● **Exercise prompt**
Report all lines of the records that contain "Potli".

● **Data to examine**

*-*-*

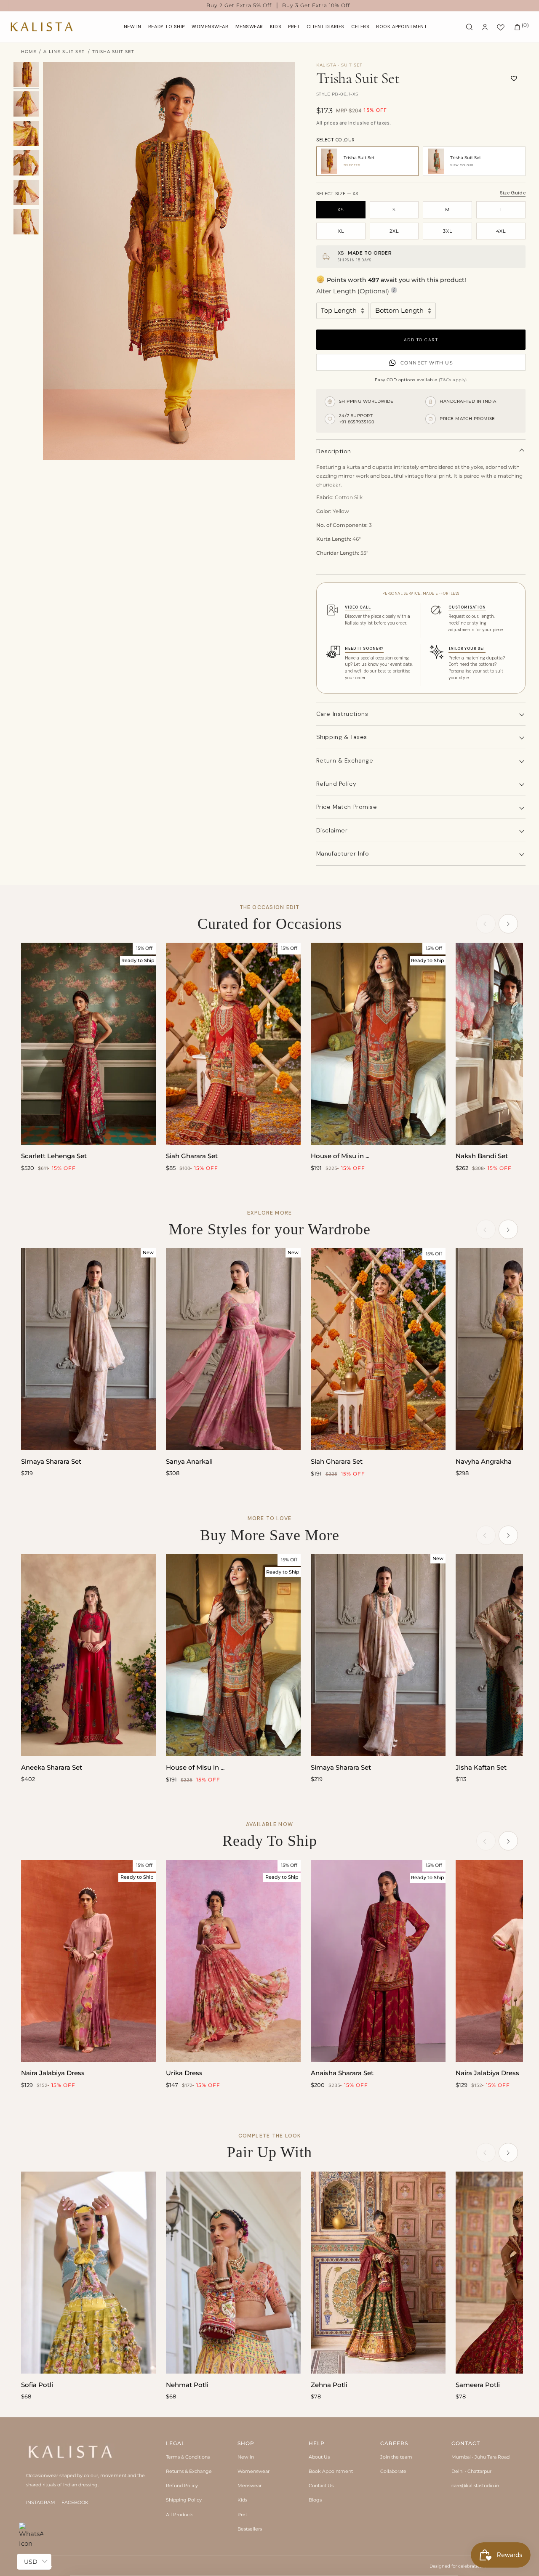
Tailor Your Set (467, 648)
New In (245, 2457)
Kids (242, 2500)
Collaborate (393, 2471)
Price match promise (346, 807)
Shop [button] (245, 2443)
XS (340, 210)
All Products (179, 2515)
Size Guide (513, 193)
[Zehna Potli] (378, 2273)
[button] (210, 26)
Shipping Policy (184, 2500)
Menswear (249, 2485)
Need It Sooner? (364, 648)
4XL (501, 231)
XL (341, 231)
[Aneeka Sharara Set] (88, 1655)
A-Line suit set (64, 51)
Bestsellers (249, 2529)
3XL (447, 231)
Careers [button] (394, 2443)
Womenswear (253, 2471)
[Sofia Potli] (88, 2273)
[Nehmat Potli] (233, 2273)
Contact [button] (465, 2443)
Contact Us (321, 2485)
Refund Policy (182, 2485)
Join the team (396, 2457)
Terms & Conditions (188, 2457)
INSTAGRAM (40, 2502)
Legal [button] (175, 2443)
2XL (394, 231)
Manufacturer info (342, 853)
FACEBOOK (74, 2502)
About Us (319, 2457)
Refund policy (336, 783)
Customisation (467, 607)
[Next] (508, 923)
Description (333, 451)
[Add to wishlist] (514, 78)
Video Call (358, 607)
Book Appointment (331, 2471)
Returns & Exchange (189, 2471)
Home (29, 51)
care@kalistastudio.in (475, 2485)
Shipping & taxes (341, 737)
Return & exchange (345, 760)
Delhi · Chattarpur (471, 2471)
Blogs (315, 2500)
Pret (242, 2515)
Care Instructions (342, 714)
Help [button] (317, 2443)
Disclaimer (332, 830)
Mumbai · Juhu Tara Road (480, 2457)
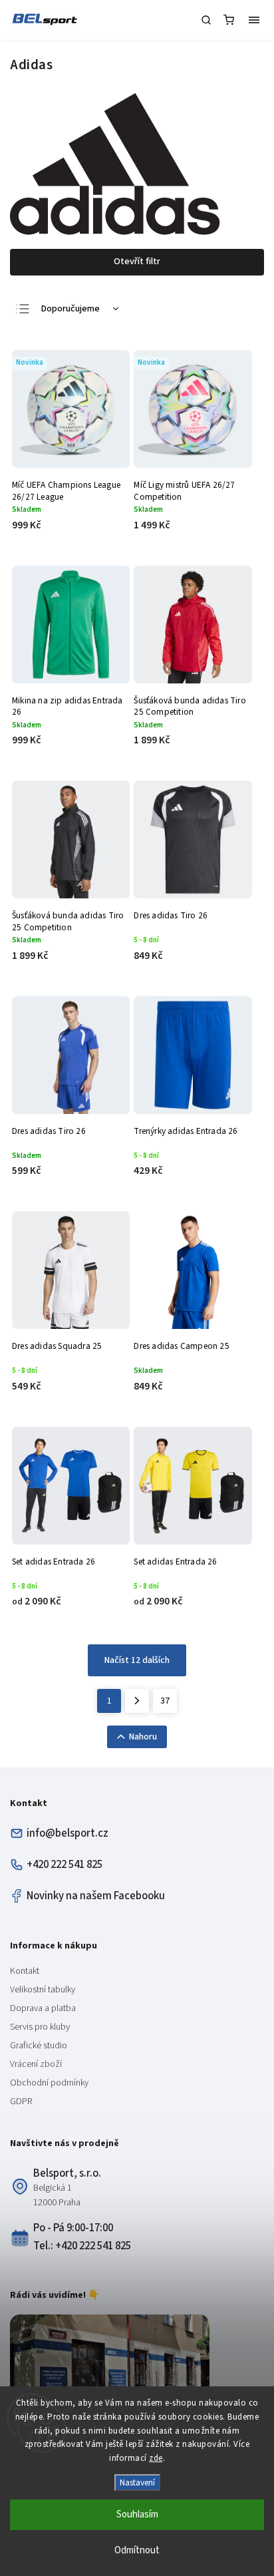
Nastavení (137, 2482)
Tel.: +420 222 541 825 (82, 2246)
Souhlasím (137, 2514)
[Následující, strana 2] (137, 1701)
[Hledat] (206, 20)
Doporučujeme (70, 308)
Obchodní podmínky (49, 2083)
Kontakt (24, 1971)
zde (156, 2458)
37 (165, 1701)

*-*-*

● **Finished exercise**
[Zehna Potli] (378, 2273)
[Sofia Potli] (88, 2273)
[Nehmat Potli] (233, 2273)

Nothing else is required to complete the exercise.